What a peculiar design. They went for an in order design instead of the out-of-order design that has been standard in high-end ARM cores for years. Out-of-order usually brings more instructions per clock cycle ("more efficient"), but makes the chip more power hungry and makes it harder to achieve a high clock speed.
So the in-order design they have now allows them to scale up to 2.5 GHz which is very high for such a constrained chip. They also have this weird "code optimizer" that appears to sacrifice some RAM and a CPU core to dynamically reorganize processor instructions to run better on this in-order design. It seems as though they want to have their cake and eat it too, but at the same time they appear to paradoxically introduce complexity to achieve simplicity.
I wonder if someone more knowledgable about chip design could comment on this design?

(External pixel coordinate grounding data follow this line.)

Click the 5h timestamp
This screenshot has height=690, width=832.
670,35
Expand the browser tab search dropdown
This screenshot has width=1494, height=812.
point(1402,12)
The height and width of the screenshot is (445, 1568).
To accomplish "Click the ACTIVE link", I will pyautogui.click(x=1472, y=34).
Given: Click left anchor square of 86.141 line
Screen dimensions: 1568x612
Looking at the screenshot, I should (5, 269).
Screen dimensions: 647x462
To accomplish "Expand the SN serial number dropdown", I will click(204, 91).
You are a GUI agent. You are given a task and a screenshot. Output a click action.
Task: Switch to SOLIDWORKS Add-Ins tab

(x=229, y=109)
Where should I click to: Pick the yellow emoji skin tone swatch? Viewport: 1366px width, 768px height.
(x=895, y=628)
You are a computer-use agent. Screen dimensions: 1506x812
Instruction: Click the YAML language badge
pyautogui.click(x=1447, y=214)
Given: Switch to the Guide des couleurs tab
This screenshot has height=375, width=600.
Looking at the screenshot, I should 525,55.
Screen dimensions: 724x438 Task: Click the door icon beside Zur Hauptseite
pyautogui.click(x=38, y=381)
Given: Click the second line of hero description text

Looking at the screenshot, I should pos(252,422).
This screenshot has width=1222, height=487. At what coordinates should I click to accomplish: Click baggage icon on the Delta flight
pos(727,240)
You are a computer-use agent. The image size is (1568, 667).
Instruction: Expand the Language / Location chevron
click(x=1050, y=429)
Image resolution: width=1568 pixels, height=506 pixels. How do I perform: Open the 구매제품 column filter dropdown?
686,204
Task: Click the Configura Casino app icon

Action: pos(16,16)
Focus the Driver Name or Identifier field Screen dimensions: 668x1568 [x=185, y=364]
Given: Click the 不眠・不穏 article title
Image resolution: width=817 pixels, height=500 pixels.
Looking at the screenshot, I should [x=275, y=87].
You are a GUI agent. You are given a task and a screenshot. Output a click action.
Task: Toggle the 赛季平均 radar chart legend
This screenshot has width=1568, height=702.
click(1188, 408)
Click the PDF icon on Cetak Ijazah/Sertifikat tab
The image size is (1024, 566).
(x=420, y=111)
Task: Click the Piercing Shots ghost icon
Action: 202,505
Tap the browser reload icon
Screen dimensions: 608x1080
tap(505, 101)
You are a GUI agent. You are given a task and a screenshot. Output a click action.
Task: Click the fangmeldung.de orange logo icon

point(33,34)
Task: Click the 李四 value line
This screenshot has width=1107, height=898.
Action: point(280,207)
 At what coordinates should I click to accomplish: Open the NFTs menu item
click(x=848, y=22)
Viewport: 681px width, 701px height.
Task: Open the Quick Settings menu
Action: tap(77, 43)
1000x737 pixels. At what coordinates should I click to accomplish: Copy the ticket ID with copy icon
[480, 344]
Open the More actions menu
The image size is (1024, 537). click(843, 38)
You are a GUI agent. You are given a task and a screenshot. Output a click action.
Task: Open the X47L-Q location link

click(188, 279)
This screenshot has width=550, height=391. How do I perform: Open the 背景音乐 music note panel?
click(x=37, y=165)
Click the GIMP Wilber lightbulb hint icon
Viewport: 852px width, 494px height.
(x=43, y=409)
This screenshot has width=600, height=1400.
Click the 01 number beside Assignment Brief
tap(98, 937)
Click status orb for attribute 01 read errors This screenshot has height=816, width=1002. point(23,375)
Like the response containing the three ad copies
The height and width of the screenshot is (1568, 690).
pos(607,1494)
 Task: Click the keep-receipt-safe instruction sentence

Saying "When an in-order CPU stalls on memory, it's still burning power while waiting, while an OOO processor is still getting work done" seems deceptive, though. The OOO processor is (often) doing speculative work, which may be unneeded, and a stalled in-order CPU won't be using quite the same amount of power as if the execution units were actually switching.
Though I'm pretty sure the NVIDIA design must speculative prefetch and hoist memory reads aggressively to be performance competitive (see the huge cache sizes!), which also burns power.
"Denver is just one of the variants in that line. T50 was going to be a full 64-bit x86 CPU, not ARM cored chip, but Nvidia lacked the patent licenses to make hardware that was x86 compatible."
Neat. On Android it's easy to believe Dalvik/ART generated code leaves more performance on the table compared to other platforms.
Another "what's different this time" point: compared to Transmeta era, CPUs now typically have idle core(s) waiting for work to do. This may enable more ambitious optimizations as you're not constantly stealing cycles from the app.
Why do you lump Dalvik and ART together? The whole point of ART is that it's compiled to native code, is it not? Therefore it's "not leaving anything on the table".
Not sure why I'm being downvoted:
> The big paradigm-shift that ART brings, is that instead of being a Just-in-Time (JIT) compiler, it now compiles application code Ahead-of-Time (AOT). The runtime goes from having to compile from bytecode to native code each time you run an application, to having it to do it only once, and any subsequent execution from that point forward is done from the existing compiled native code.
Dalvik and ART both generate native code. ART does it at app install time and Dalvik, being a JIT, does it at app runtime.
He was speculating about quality of the generated native code, not its existence.
Google has been very quiet about ART generated code quality. I haven't found any benchmarks that would compliment its performance either. It's probably better than Dalvik but worse than mature optimizing compilers.
I don't think they have been very quiet about ART. They had a whole I/O session and they recently dedicated a whole dev backstage podcast to ART and its future evolution (btw, some nice things are planned : suppression of the 65k limit, code hot-swap, ...).
20 or more years ago there was a peephole optimizer that looked at generated Turbo Pascal (and other not so advanced (for their time) compilers) and rearranged instructions, removed holes, replaced instructions with better set (turns out some of the "macro"-instructions were not that fast).
Nowadays calling a .so/.dylib/.dll function, or accessing a thread-local variable also generates lots of cruft code that could possibly get optimized once the data is loaded. It won't always work (shared libraries can't be unloaded, but with enough hints, or assumptions that this would never be done, one can gain some benefits). On the negative this may reduce the code-sharing across processes.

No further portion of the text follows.